- Portrayed by: Sinéad Moynihan
- Duration: 2007–2008
- First appearance: 5 October 2007
- Last appearance: 18 April 2008
- Created by: Bryan Kirkwood

= Beth Clement =

Fictional character from Hollyoaks

Beth Clement is a fictional character from British Channel 4 soap opera Hollyoaks, played by Sinéad Moynihan. Beth first appeared as a student at Hollyoaks Community College, studying for a nursing degree and was later involved in an accidental incest storyline with her half-brother, Rhys Ashworth (Andrew Moss). Beth died in a car crash on 18 April 2008.

==Character creation==
The character of Beth was introduced in November 2007, played by Sinéad Moynihan, as a love interest for established character Rhys Ashworth (Andrew Moss). It was revealed that the character would discover she is the half-sister of Rhys, starting an incestuous relationship.

Speaking of her character, Moynihan said: "I'm thrilled to be joining the cast of Hollyoaks and to be playing the character of enigmatic rock chick Beth. She's a quick-witted and independent young woman who loves indie and rock music as well as having a real lust for life." She continued, "Beth's got some great storylines lined up and I'm looking forward to the viewers' reactions as both her character and relationship with Rhys develops." A Channel 4 spokesperson also commented on Beth's upcoming storyline, saying: "Beth's going to be central to a massive autumn storyline for Hollyoaks which will turn certain characters' worlds upside down."

==Storylines==
Beth first appears when she is run over by Rhys Ashworth whilst they are both on their way to purchase tickets to see a band. Beth is not injured, but discovers Rhys has bought the last tickets for himself. Rhys gives Beth a ticket, which belonged to his friend Gilly Roach. The pair swap numbers and begin to date. They quickly fall for each other. Rhys's family does not believe him when he tells them he has found a girlfriend. However, Beth begins to avoid Rhys. Unknown to Rhys, this is because her father has died. Rhys's father Noel Ashworth dies and Rhys attends the wake. Noel's brother Neville then introduces Rhys to Noel's daughter, Beth. Rhys and Beth avoid each other, and Rhys is angry, believing Beth had known all along that they were half siblings. He then tells her that he never wants to see her again. However, Beth soon begins at Hollyoaks Community College, despite applying for a transfer. Beth befriends fellow students, Zoe Carpenter and Kris Fisher, giving her a reason to stay in the village. Slowly, Rhys and Beth resolve their differences as Beth moves in with the Ashworths. The family throw her a birthday party to make her feel welcome. She becomes friends with her cousin Hannah Ashworth and they go on a double date with Gilly and Danny Valentine. Beth and Gilly eventually kiss and become a couple, which makes Rhys jealous. After months of hiding their feelings, Rhys and Beth give in. However, they both try to forget about it the next day. Gilly then takes Beth on a trip to Thailand. Before they leave, Beth and Rhys admit their love for each other, despite knowing it is illegal.
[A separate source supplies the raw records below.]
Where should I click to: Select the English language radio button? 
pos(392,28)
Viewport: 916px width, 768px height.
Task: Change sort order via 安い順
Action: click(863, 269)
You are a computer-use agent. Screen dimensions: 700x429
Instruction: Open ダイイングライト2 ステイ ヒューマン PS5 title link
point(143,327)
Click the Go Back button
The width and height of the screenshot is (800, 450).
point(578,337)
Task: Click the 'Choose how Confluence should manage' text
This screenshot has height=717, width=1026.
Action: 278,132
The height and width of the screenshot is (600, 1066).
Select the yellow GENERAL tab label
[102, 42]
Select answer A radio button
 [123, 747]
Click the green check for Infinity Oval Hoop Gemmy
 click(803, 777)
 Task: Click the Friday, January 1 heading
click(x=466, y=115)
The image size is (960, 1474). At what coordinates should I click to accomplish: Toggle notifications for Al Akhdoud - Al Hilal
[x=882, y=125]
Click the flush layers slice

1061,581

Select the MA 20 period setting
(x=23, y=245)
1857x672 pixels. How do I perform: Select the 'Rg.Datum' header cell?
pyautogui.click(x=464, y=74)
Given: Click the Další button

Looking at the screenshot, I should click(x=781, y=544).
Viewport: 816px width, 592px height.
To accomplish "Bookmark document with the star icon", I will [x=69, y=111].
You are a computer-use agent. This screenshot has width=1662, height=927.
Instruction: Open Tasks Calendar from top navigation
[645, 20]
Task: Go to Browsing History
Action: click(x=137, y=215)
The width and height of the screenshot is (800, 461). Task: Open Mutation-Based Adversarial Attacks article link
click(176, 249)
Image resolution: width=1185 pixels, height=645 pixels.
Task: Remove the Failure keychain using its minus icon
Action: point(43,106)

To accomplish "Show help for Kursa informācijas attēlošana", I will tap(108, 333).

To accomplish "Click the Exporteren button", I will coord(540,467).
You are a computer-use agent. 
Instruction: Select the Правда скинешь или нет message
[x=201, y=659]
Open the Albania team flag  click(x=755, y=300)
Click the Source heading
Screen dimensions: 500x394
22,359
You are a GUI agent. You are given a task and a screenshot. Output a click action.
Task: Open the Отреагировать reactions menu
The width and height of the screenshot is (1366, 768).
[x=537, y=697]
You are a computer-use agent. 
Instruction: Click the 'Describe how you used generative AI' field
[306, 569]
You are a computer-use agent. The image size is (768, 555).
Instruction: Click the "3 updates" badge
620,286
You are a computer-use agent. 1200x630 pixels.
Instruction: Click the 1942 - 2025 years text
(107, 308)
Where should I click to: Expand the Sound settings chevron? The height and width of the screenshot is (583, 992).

Beth and Gilly return from Thailand and are surprised to see Rhys has a new girlfriend, Mercedes McQueen. The following day, Rhys warns Beth that Gilly is planning to propose marriage to her. When Gilly proposes, Beth reluctantly agrees, despite continuing an affair with Rhys. Rhys and Beth decide to run away together, but Rhys realises his family need him. Beth becomes even more jealous of Rhys and Mercedes' relationship. Eventually Beth breaks down in front of Rhys, telling him she wants to be with him. As they kiss, they are both unaware that Mercedes' sister, Michaela McQueen is watching. Michaela confronts them. However, they tell her it is due to her drug habit. Angered, Michaela tells Gilly what she saw. However, he refuses to believe her. Despite this, he returns home, only to find Rhys and Beth in bed together. As the rest of the Ashworths return home, Gilly attacks Rhys and informs his family of his affair. Neville, Suzanne, Josh and Hannah are disgusted. Rhys and Beth are then thrown out of their home, having to move into the student accommodation. Beth and Rhys are questioned by the police and a court date is set. Realising they face prison, the couple decide to flee Hollyoaks. Gilly confronts them, before giving them the keys to his campervan. Rhys and Beth drive off. However, as they kiss, Rhys unknowingly drives onto the wrong side of the road and ends up in a collision with a lorry. Rhys wakes up in hospital the next day. However, he is told Beth was killed in the crash.

==Reception==
An All About Soap writer included Beth and Rhys' incest plot in their list of "top ten taboos" storyline list. They assessed that it was one of the "taboos which have bravely been broken by soaps." They added that the duo "seemed like a good match until they discovered they shared the same dad!". Hollyoaks placed Rhys and Beth's relationship first on their "Top 10 Most Awkward Dating Moments in Hollyoaks History" compilation.